Personal information
- Full name: Cátia Cristina da Silva Oliveira
- Born: 12 June 1991 (age 35) Cerqueira César, Brazil
- Website: http://catiaoliveira.com.br/

Sport
- Country: Brazil
- Sport: Para table tennis
- Event: Class 2

Achievements and titles
- Paralympic finals: 2016

Medal record
Table tennis
Representing Brazil
Paralympic Games
| Bronze medal – third place | 2020 Tokyo | Women's individual C1-2 |
| Bronze medal – third place | 2024 Paris | Doubles WD5 |
Parapan American Games
| Gold medal – first place | 2015 Toronto | Women's individual C1-2 |
| Bronze medal – third place | 2019 Lima | Women's individual C1-2 |

Association football career
- Position: Midfielder

Senior career*
- Years: Team / Apps / (Gls)
- 2005–2007: Botucatu

International career
- 2007: Brazil U-17 / 0 / (0)

= Cátia Oliveira =

Brazilian para table tennis player (born 1991)

Cátia Cristina da Silva Oliveira (born 12 June 1991) is a Brazilian Para table tennis player and former footballer. Cátia won a gold medal at the 2015 Parapan American Games and was selected for the 2016 Paralympic Games in her home country. Cátia began playing table tennis in 2013 and developed quickly, winning a place on Brazil's national team in time for the 2015 Parapan American Games. In October 2018 she won a silver medal at the World Para Table Tennis Championships in Slovenia. She was bereaved by the untimely death of her father during the tournament.

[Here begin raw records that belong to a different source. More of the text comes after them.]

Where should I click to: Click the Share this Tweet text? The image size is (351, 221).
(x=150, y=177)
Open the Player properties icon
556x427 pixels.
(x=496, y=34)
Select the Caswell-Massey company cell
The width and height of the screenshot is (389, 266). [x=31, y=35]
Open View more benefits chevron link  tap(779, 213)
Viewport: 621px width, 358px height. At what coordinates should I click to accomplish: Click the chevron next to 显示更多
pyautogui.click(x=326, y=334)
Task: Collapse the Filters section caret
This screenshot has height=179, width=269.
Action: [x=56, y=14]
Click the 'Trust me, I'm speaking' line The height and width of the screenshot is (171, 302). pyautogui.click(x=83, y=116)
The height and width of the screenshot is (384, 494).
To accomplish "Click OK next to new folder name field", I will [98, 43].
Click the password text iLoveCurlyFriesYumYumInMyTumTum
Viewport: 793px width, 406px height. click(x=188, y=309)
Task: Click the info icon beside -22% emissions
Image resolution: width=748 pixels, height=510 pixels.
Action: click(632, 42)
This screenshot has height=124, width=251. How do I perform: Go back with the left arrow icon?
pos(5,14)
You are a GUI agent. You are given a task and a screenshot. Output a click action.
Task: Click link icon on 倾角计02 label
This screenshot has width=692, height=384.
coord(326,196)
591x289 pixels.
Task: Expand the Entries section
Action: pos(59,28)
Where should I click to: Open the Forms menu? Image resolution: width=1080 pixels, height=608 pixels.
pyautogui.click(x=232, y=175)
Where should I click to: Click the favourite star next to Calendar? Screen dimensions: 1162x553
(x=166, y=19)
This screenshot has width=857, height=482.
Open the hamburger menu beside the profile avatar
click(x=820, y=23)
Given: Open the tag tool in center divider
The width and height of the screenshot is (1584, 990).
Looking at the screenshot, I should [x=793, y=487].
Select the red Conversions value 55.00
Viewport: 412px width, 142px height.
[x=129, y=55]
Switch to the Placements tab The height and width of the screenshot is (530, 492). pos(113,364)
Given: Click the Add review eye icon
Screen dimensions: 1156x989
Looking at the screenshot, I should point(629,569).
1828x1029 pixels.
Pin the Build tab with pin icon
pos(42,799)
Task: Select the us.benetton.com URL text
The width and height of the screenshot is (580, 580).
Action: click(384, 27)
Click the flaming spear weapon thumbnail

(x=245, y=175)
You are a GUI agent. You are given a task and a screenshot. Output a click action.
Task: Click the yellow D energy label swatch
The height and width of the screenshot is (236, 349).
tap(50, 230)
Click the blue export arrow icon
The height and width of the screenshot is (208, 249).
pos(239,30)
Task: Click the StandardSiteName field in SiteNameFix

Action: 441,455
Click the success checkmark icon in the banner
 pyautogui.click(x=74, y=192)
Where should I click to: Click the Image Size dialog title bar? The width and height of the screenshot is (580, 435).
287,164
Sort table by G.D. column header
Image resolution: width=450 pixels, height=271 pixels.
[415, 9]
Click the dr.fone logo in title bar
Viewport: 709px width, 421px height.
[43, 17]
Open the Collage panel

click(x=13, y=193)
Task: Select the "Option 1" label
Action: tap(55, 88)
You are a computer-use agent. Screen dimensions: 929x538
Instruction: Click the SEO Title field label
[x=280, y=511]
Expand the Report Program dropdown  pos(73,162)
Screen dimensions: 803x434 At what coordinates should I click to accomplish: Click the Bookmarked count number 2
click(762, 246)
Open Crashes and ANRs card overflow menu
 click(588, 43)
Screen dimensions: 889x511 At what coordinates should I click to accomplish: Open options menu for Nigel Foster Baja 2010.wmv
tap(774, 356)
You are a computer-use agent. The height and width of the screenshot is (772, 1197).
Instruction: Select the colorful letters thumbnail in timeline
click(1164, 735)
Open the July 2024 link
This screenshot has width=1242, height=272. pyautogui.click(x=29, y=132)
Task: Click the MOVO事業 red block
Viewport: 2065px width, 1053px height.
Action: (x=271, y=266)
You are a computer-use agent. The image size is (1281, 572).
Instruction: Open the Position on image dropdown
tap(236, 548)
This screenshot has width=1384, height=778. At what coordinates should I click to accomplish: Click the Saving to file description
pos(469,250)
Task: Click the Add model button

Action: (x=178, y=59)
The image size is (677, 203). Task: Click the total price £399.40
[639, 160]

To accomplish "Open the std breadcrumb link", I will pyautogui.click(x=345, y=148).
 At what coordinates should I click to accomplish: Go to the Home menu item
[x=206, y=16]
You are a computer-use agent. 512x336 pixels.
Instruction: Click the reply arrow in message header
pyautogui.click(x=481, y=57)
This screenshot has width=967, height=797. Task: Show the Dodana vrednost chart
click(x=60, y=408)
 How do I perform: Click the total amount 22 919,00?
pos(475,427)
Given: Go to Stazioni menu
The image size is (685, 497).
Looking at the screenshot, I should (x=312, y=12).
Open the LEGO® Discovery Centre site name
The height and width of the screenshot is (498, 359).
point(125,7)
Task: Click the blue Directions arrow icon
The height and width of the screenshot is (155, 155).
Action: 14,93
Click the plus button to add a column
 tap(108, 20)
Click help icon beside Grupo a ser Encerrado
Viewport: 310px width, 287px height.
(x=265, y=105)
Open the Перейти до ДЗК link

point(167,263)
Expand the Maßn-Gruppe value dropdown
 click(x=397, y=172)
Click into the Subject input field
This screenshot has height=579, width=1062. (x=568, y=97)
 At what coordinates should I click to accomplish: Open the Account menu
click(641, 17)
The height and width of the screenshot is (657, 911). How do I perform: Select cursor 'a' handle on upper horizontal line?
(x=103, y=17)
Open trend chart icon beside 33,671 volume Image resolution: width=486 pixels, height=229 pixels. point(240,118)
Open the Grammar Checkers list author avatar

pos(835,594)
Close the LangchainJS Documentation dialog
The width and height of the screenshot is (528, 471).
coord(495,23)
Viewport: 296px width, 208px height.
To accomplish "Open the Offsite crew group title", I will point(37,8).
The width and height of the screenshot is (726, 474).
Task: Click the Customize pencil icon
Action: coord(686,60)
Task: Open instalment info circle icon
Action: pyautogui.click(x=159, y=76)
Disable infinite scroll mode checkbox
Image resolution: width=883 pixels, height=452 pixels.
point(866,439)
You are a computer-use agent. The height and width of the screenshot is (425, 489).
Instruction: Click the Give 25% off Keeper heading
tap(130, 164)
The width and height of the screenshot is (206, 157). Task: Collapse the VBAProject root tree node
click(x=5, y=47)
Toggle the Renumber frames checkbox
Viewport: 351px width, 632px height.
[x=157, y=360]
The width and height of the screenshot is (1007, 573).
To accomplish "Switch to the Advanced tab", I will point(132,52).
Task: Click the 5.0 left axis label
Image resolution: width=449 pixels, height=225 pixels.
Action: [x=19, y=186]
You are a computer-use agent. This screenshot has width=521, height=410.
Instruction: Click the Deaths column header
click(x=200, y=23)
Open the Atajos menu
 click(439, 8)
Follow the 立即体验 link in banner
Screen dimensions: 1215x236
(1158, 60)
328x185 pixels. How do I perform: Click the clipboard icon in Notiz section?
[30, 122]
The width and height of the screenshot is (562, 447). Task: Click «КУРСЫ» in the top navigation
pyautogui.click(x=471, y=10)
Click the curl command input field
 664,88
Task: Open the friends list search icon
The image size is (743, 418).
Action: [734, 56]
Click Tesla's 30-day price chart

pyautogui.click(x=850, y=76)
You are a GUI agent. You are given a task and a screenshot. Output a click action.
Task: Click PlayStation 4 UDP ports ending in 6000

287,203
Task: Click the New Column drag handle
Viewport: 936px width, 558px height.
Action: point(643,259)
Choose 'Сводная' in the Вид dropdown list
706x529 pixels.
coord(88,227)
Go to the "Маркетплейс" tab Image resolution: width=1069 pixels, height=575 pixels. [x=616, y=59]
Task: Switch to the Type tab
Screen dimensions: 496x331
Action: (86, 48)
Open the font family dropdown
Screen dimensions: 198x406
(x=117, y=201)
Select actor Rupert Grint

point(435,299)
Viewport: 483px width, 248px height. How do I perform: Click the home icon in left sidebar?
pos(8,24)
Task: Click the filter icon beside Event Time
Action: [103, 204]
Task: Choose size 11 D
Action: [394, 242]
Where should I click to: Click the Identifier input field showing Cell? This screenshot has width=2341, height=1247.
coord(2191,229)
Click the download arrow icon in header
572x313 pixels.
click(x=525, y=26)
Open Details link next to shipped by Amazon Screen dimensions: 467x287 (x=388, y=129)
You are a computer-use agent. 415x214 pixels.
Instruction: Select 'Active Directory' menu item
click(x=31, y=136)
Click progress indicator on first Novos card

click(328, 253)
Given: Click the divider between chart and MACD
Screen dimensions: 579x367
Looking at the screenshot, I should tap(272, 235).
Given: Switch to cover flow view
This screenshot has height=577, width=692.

Botucatu Futebol Clube signed Cátia as a promising footballer when she was 14 years old. In October 2007, teammate Renata Costa was driving Cátia and Michele in her Opel Corsa when she crashed into another car at a level crossing. Michele and Renata suffered minor injuries, while Cátia, who was asleep in the back seat, suffered a spinal cord injury resulting in paraplegia. Costa was fined $576 for driving without a licence. Cátia had been called up to the Brazil women's national under-17 football team on the day of the accident.

In June 2021 she was one of the women as part of Brazil's table tennis team for the 2020 Paralympic Games which were delayed for a year due to the Coronavirus pandemic. The other athletes were Bruna Costa Alexandre (class 10), Danielle Rauen (in class 9) and Joyce Oliveira (in class 4).